- STATED PROBLEM A
According to the boxer profile, how old was Oleksandr Usyk when he first entered a boxing gym?

- QUOTED PASSAGE
════
Photo Credit: sport.obozrevatel.com

Age: 31

Fighting out of: Oxnard, CA

Born in: Simferopol, Crimea, USSR

Record: 14–0–0 (11 KOs)

Achievements: Current WBO & WBC World Cruiserweight Champion

Born in Crimea, USSR, on January 17, 1987, Oleksandr Usyk had a regular childhood up to the moment he first entered a boxing gym at age 15. “I got it hard on the very first training session. It bugged me. From then on, I had to train two, three times longer and harder than everybody else. I would come in at 3 and leave at 7. I started finding success in such hard training and it motivated me even more. Some kids were laughing at how hard I pushed myself. Well, who’s laughing now?” — Oleksandr reminiscing on his first years in the boxing gym.

Back in 2006 a 19 year-old Oleksandr Usyk made his debut at a Ukrainian National Championship tournament fighting at 165 lbs. He would ultimately win the tournament and soon after receive an invitation to join the Ukrainian Olympic team as a subsititue to a #1 ranked boxer. When Denis Poyatsik injured himself preparing for the 2008 Olympic Games, Usyk got his chance to perform. He would win his Olympic ticket at 200 lbs (35lbs over his natural weight at the time) at a prelim tournament in Italy, securing his participation in the upcoming Summer Olympics.

At the Beijing Olympics, Usyk underperformed considering where he is at now and in his career. He’d lose to future gold medalist Clemente Russo in the quarter-finals. “I had not taken it seriously. I wasn’t preparing for the tournament the way I was supposed to, I took it too lightly. I was only 21 and treated boxing like a game.” — comments Usyk.

Following his disappointing Olympic performance, Oleksandry Usyk took the advice of close friend Vasyl Lomachenko and changed trainers. The success followed quickly: under the guidance of Anatoly Lomachenko, Oleksandr Usyk has lost just 1 fight in the past 10 years — to a future Olympic Gold medalist Egor Mekhontsev at the 2009 World Amateur Championship. From then on, Oleksandr Usyk went to win gold at the 2012 Olympic games, beating Terlev Pulev, Artur Beterbiev and beating Clemente Russo who had eliminated him 4 years prior.

But the joy from winning the Gold was saddened by the news coming from home — Oleksandr Usyk’s father has passed away before he could see his son come home with his Olympic Gold medal. Usyk would decide to finish with the amateur scene and transition to professional prizefighting via the World Series of Boxing. For his first full-blown pro fight he partnered up with American trainer James Ali-Bashir, who was more than happy to travel to Ukraine to train the Olympian.
════
- DATASET EXCERPTS
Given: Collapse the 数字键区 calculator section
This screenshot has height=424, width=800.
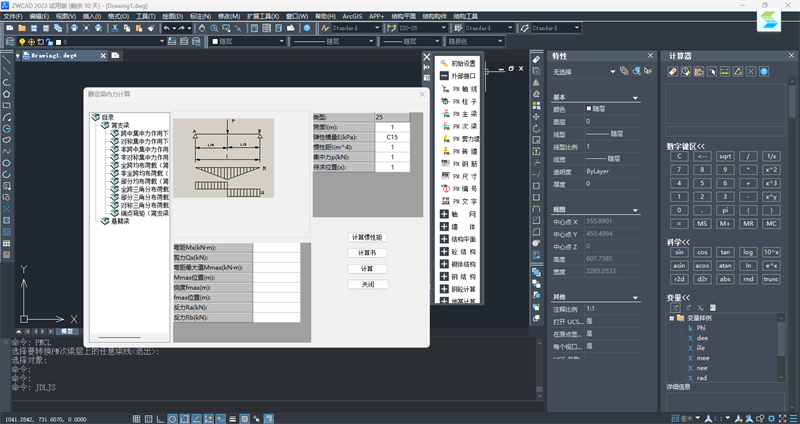Looking at the screenshot, I should (686, 145).
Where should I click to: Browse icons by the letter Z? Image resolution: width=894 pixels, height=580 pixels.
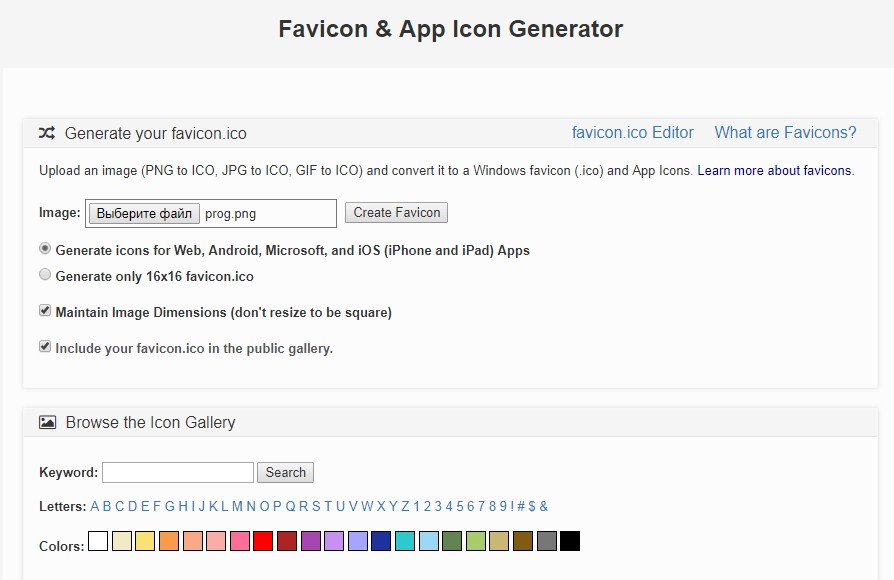coord(405,506)
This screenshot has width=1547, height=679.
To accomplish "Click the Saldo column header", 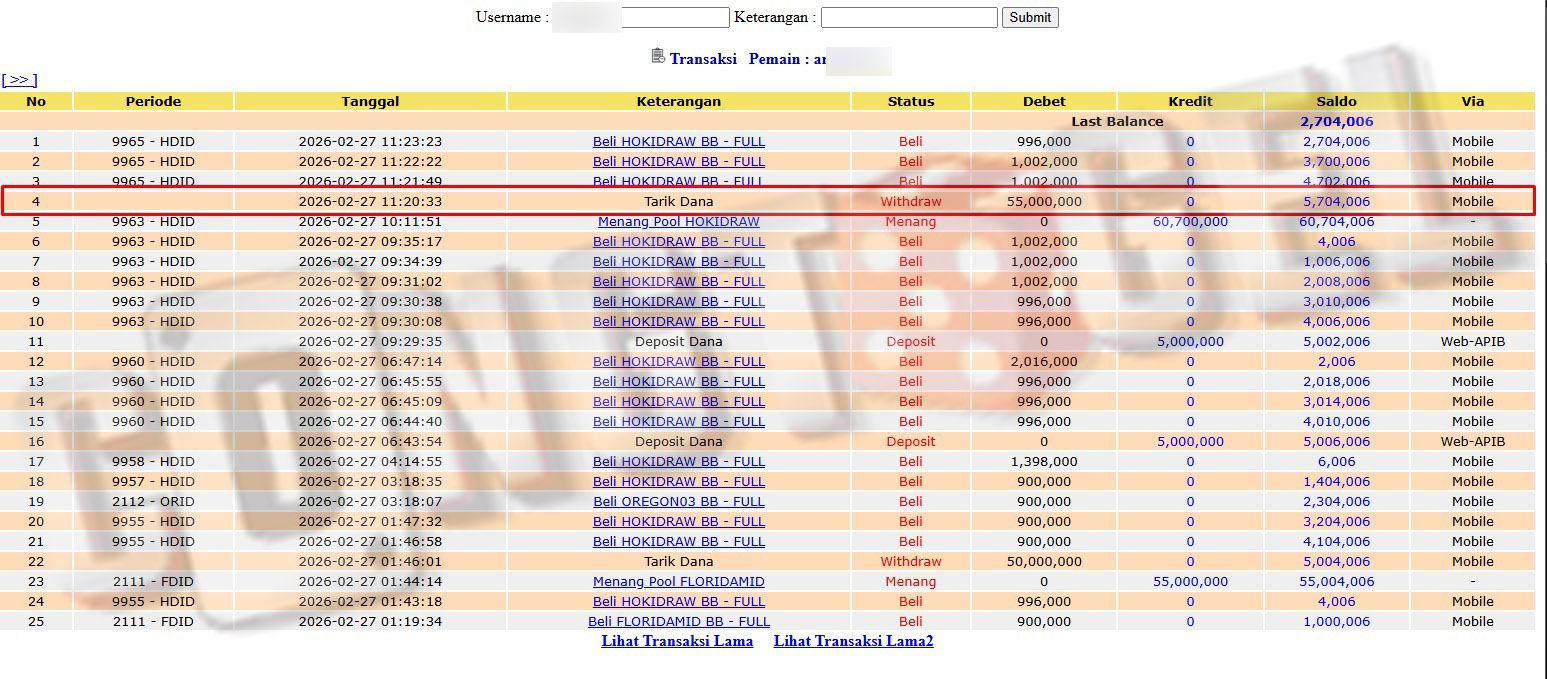I will [x=1336, y=101].
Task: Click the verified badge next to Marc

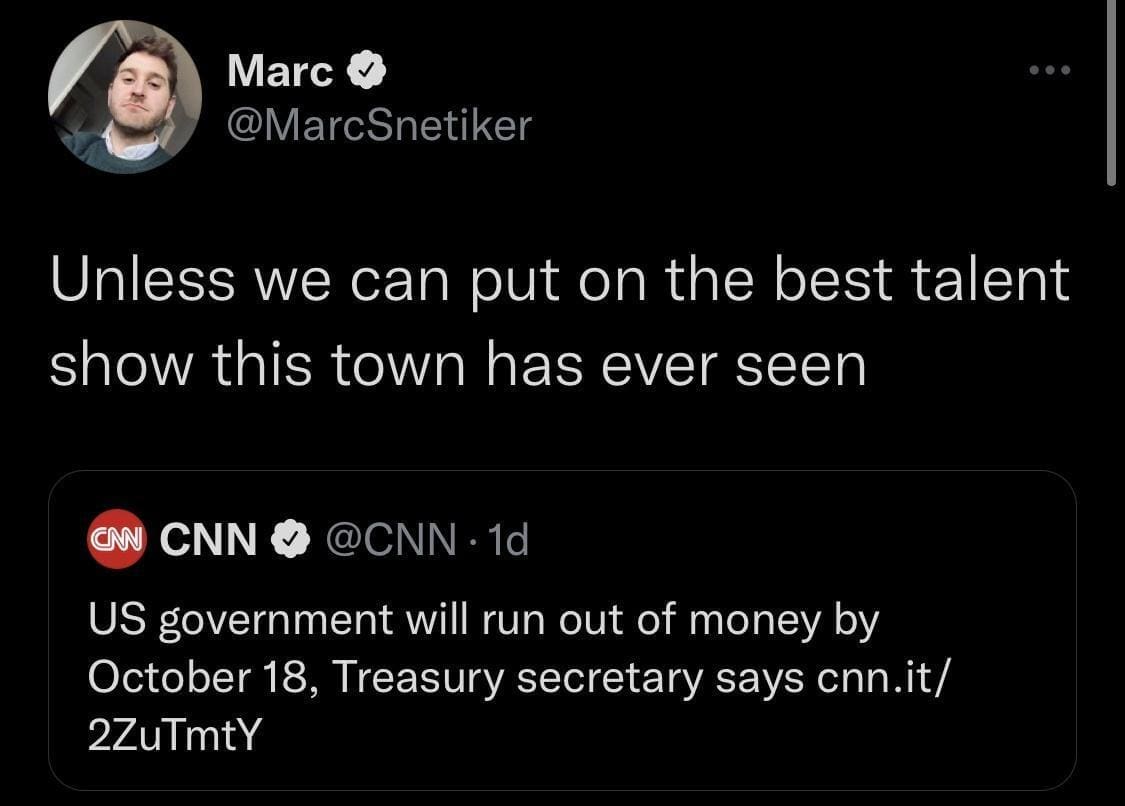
════
- STATED PROBLEM B
Copy the entries word for word, from the first line of the entries through the line containing "coord(405,506)", both ends included. Omit the pictures from your copy.

- TASK SOLUTION A
He was 15.

- TASK SOLUTION B
Given: Collapse the 数字键区 calculator section
This screenshot has height=424, width=800.
Looking at the screenshot, I should (686, 145).
Where should I click to: Browse icons by the letter Z? Image resolution: width=894 pixels, height=580 pixels.
coord(405,506)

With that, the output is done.